Women vs. Men – Differing Financial Outlooks
According to the recently released 2015 BlackRock Global Investor Pulse Survey, American women are a little more confident about their financial futures than they were in 2014 (51% vs. 46%), and feel they are making the correct savings and investment decisions (42% vs. 34%).
There are, however, differences in how women and men evaluate their financial positions:
|Believe saving for retirement should be a high priority||43%||41%|
|Actually save for retirement||55%||65%|
|Worry about being able to achieve their retirement goals||75%||68%|
|Emphasis on growing their wealth||28%||35%|
|Holding onto their wealth||20%||26%|
|Holding less of their portfolio in cash||71%||60%|
This trend extends into the daily focus on finances as well, with women paying more attention to household budgets (61%) and paying off debt (55% vs. 46% of men). Men tend to focus more on investments (33%) while only 23% of women regularly check their savings and investments performance.

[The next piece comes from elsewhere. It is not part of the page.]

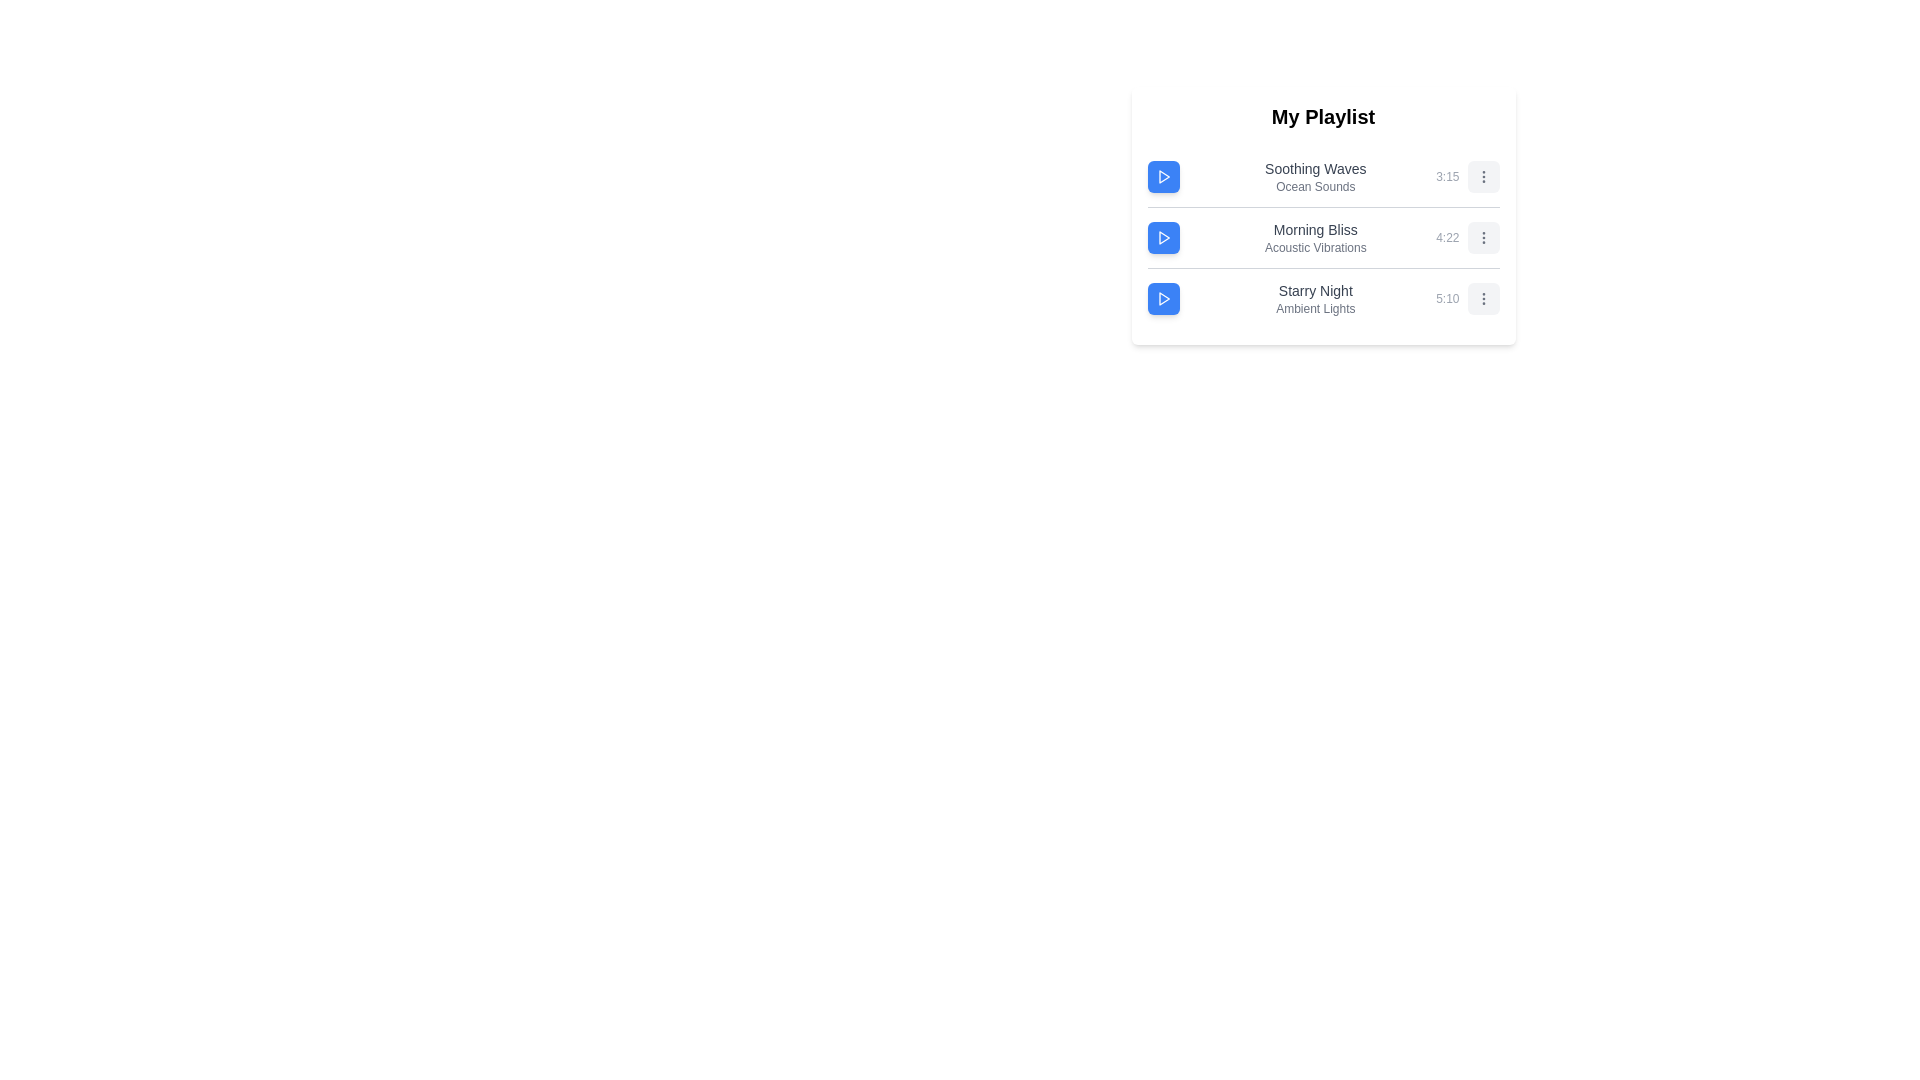 This screenshot has width=1920, height=1080. What do you see at coordinates (1315, 308) in the screenshot?
I see `the text element displaying 'Ambient Lights', which is styled as a subtitle beneath 'Starry Night' in the playlist layout` at bounding box center [1315, 308].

Men are more likely to consider themselves an investor (40% vs. 22%), say they enjoy managing their investments (46% vs. 26%), and are more likely to use words such as “hopeful” and “optimistic”. Women, on the other hand, tend to use words like “nervous” and “risky” in their descriptions of portfolio management.
Heather Pelant, head of personal investing at BlackRock in San Francisco says, “It’s clear that women need to become much more active in managing their money toward urgent long-term goals, particularly retirement, but our survey also indicates that women have some key positive financial instincts that can lend valuable support to their saving and investing efforts.”